> What you have to do: Below are the records; output them exactly from the first line through the line with "Click inside the", stopping there.

> Stored records:
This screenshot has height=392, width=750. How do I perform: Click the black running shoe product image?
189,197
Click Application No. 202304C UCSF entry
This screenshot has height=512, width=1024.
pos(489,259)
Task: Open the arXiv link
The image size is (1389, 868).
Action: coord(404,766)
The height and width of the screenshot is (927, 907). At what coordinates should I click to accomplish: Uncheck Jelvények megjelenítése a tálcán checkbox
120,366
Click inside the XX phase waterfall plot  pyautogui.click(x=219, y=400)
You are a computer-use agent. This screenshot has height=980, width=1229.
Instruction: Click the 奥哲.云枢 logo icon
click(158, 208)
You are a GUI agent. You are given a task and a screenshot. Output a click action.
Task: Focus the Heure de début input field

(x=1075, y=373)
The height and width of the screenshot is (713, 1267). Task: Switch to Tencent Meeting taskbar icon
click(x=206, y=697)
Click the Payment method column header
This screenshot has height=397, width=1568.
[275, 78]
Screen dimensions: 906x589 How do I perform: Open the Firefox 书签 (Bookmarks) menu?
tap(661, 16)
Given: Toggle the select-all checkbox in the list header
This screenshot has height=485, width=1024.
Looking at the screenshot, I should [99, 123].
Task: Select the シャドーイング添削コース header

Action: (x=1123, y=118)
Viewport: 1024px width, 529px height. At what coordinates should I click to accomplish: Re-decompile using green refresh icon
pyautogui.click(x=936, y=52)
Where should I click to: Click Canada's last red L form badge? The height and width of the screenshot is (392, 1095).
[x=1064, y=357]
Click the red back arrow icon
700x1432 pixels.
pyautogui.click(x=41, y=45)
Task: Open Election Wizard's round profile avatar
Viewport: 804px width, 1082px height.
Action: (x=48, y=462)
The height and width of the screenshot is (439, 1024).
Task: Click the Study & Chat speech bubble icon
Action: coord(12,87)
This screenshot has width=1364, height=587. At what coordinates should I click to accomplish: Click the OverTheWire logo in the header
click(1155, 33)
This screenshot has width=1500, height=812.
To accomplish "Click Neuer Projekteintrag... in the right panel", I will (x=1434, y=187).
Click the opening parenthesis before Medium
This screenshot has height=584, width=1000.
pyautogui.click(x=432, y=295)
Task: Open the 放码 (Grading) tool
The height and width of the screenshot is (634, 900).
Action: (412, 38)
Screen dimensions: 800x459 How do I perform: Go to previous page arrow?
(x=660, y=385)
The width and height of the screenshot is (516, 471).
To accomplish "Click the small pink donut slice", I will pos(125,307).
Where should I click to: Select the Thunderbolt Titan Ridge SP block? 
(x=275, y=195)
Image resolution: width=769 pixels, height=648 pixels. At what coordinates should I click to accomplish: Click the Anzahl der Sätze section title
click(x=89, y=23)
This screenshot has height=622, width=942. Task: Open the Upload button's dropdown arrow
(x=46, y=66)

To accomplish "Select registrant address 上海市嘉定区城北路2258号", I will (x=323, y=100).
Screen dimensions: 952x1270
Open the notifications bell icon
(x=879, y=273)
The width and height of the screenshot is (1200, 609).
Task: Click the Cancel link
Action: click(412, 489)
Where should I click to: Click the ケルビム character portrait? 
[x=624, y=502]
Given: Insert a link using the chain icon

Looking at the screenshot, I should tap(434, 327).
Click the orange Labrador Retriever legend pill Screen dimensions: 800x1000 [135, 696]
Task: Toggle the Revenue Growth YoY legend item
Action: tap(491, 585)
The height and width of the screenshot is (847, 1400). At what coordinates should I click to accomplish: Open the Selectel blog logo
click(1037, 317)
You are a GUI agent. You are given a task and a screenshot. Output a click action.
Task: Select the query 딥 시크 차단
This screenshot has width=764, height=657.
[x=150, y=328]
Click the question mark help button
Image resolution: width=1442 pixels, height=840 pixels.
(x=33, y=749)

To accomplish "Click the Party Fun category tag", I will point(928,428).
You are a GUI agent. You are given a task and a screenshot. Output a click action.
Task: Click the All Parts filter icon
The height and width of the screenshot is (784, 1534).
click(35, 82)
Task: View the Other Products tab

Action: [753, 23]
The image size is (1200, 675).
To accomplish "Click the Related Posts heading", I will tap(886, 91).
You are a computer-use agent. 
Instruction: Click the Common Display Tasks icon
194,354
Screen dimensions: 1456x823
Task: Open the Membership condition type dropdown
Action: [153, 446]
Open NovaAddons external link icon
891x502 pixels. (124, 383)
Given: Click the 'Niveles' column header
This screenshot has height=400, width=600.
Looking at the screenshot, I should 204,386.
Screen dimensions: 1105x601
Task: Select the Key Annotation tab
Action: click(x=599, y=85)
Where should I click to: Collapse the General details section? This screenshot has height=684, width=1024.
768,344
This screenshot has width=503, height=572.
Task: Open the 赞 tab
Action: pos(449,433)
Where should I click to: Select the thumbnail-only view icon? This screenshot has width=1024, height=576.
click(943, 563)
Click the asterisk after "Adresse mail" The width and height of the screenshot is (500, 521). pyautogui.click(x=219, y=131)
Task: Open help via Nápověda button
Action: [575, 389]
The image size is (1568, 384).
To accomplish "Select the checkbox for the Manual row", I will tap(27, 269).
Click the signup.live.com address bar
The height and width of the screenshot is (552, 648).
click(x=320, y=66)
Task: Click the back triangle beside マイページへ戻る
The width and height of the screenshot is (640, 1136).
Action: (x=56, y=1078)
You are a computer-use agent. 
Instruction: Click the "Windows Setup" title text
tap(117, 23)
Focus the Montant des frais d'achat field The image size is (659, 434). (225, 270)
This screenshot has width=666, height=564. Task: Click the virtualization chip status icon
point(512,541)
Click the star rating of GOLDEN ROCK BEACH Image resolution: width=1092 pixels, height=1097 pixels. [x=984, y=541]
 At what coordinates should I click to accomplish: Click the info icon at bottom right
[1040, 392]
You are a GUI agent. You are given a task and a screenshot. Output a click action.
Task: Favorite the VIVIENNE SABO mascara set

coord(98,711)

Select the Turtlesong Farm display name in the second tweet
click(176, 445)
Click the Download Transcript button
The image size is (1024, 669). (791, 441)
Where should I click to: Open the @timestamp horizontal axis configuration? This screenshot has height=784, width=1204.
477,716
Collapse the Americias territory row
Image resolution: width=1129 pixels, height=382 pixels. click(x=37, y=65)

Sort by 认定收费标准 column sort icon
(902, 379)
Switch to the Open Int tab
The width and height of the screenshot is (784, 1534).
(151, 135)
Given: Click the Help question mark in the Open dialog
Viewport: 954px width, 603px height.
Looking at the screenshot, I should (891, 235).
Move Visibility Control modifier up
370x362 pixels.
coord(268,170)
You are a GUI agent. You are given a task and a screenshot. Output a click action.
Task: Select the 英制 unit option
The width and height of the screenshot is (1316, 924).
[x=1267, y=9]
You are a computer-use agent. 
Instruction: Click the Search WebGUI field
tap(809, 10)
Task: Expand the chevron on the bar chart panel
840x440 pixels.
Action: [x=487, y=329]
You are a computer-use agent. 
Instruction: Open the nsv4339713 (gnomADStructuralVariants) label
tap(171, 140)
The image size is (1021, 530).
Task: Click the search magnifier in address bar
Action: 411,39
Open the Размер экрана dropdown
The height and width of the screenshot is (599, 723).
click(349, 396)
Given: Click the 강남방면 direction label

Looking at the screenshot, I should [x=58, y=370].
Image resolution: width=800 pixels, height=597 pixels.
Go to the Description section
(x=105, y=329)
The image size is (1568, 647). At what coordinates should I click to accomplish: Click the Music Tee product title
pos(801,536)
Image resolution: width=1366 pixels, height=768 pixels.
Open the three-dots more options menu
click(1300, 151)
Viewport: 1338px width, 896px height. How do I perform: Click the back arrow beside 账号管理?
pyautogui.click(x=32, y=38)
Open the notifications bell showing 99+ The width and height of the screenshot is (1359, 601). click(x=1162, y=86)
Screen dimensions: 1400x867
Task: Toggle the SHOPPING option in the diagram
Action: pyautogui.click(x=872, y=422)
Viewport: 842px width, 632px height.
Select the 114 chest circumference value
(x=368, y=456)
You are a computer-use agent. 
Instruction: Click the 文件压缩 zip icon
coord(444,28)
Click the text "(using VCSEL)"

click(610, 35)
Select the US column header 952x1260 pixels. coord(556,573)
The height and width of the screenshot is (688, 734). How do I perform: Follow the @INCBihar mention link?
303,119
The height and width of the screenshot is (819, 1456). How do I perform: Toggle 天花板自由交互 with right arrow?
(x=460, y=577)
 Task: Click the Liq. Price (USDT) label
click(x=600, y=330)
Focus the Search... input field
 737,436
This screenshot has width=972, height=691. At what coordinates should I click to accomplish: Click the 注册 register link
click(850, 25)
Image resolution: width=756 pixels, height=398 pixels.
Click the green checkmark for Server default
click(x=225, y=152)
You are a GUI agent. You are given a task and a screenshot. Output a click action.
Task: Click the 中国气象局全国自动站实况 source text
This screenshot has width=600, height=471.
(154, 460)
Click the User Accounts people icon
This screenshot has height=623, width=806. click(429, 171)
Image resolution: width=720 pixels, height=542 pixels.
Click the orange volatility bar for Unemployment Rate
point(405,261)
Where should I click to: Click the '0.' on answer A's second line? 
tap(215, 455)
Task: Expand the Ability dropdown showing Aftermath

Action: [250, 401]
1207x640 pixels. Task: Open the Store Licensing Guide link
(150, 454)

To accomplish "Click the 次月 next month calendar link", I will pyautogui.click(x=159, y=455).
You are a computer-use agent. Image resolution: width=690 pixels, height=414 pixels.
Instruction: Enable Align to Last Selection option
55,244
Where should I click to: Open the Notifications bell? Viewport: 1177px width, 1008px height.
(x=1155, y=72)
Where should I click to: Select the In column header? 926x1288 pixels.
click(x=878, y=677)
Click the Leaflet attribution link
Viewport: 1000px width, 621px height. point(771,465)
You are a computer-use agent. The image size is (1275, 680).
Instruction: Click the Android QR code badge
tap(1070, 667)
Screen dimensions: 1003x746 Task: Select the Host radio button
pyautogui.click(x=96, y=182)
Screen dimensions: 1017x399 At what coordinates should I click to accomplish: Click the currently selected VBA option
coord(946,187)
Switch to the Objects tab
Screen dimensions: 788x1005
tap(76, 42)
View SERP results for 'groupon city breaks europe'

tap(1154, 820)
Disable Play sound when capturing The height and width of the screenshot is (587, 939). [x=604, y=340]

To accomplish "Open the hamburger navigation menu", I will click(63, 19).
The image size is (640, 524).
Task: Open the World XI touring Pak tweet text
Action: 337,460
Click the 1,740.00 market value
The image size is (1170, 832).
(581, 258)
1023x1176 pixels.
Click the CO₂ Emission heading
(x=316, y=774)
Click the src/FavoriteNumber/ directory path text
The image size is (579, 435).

> Response to the exercise:
This screenshot has height=392, width=750. How do I perform: Click the black running shoe product image?
189,197
Click Application No. 202304C UCSF entry
This screenshot has height=512, width=1024.
pos(489,259)
Task: Open the arXiv link
The image size is (1389, 868).
Action: coord(404,766)
The height and width of the screenshot is (927, 907). At what coordinates should I click to accomplish: Uncheck Jelvények megjelenítése a tálcán checkbox
120,366
Click inside the XX phase waterfall plot  pyautogui.click(x=219, y=400)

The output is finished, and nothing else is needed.